The rabbi sends the golem to sleep in the Fifth Tower, a ruin where the local beggars live. An old beggar and a young beggar from out of town join them. The Christian priest Tadeush arrives in the tower and forces the beggars out, speaking ominously about blood libel, but the golem remains hidden in the tower. The rabbi joins him and instructs him to go into a cave underneath the tower, where the rabbi cannot follow, and retrieve bottles of blood that Tadeush has planted in an attempt to frame the Jewish community for blood libel. He does so, but is trapped and overwhelmed by spirits and forces which haunt the cave. He is joined by the young beggar from earlier, whom the rabbi had chased out of the city, and a man carrying a cross: three messianic figures. The spirits terrify the golem and convince him to stay in the cave forever, but the rabbi finds him alone and takes him away.
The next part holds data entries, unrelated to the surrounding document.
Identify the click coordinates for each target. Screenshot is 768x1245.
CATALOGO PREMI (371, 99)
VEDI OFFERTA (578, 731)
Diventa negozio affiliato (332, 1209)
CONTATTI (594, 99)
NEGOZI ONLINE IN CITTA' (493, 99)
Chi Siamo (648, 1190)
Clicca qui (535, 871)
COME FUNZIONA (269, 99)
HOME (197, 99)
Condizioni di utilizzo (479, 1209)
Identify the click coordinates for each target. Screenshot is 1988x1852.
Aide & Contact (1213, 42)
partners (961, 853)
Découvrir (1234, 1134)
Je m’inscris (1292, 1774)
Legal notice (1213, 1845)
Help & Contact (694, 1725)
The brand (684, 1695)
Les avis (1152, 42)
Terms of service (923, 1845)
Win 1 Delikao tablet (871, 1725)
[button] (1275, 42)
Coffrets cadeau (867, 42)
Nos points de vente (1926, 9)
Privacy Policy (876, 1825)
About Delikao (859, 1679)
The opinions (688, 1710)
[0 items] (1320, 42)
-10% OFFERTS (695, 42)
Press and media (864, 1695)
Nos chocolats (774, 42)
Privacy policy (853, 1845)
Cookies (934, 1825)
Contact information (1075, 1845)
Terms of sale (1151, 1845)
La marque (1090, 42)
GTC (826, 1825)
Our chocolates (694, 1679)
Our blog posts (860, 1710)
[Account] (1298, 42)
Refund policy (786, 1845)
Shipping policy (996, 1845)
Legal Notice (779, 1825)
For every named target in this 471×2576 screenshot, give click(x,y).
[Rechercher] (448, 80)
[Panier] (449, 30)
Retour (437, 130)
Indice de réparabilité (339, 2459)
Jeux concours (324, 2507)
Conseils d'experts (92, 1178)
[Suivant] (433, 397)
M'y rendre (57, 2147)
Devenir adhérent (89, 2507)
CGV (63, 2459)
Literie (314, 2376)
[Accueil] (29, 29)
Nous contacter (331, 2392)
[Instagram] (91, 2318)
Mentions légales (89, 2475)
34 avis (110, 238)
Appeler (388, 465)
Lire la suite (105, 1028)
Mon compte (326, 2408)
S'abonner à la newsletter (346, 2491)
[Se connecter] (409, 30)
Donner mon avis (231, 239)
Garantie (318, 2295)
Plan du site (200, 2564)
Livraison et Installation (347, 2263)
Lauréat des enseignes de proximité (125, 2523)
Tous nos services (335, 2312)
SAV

A few weeks later, the golem lies listless outside of the synagogue, calling for the rabbi to come to him. The rabbi finally comes, and insists that the golem is on his own now. The golem rampages around Prague, destroying buildings and killing a few members of the Jewish community, and he promises to stop only if the rabbi stays with him, forever. The rabbi agrees, castigating himself for his choices, and removes the life from the golem.

== Reception ==
The Museum of the Yiddish Theatre writes that The Golem was "an overwhelming success everywhere."

According to the 1963 Lexicon of Yiddish Literature, "People read and re-read [The Golem], debated and wrote about the problems of the book: World liberation and Jewish redemption, the role of matter and the role of the spirit in the process of redemption, the Jewish Messiah and the Christian Savior, Maharal and the Golem of Prague, the masses and the individual, creator and creation, realism and symbolism — all this was stirred up in the 1920s by Leyvik’s Golem."

Scholar Simchi Cohen writes that Leivick's text is "perhaps the golem’s most famous literary treatment."

== Stagings ==
Though The Golem was published in Yiddish, its first staged production occurred in Hebrew translation in 1923, when it was put on by the Habima Theatre in Moscow. It continued to be performed there for several years. The music for this production was composed by Moses Milner. The play was also put on by the Goodman Theatre in Chicago in 1928.

It was first produced in Yiddish in New York in 1931 by the Yiddish Ensemble Art Theatre. It was directed by Egon Bleicher, with music by Joseph Achron, and starred Alexander Granach as the golem and Lazar Freed as Rabbi Leyb. Leivick helped to prepare this stage version. Some of a reworked version of the musical score can be heard here. Another setting by Vladimir Heifetz was performed at Carnegie Hall by the Jewish Culture Society Chorus.

An Off-Broadway stage version (starring Robert Prosky and Joseph McKenna), produced and adapted from Leivick by David Fishelson, achieved success in early 2002, receiving a "Best Supporting Actor" nomination for McKenna by the Outer Critics Circle, as well as a Sunday Arts feature article in The New York Times. The play was published by Dramatists Play Service in 2003.

A stage version of The Golem based on Leivick's poem has recently been published by the American playwright Howard Rubenstein and premiered at the Penn Theatre, San Diego.